§ DIRECTION:
Pull out the lines of the data from the line containing "You are a GUI" through the end of the data, both ends included, and repeat them verbatim. Omit the pictures from your answer.

**** ROWS

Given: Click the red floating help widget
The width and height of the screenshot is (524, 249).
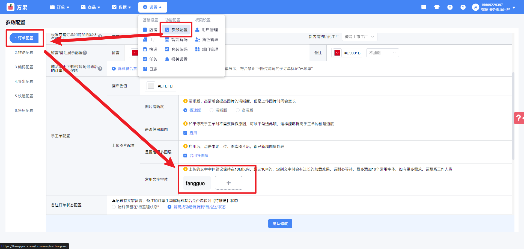Looking at the screenshot, I should pos(519,118).
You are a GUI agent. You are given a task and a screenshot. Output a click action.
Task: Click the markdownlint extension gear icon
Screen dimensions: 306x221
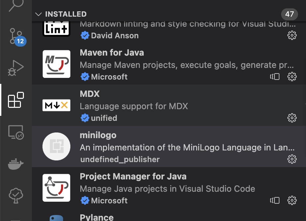click(x=292, y=35)
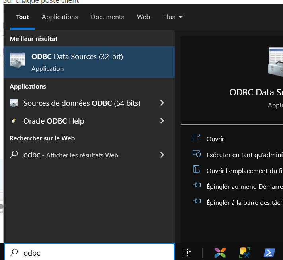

********

§ EXERCISE SOLUTION:
You are a GUI agent. You are given a task and a screenshot. Output a click action.
Task: Click the markdownlint extension gear icon
Screen dimensions: 306x221
click(x=292, y=35)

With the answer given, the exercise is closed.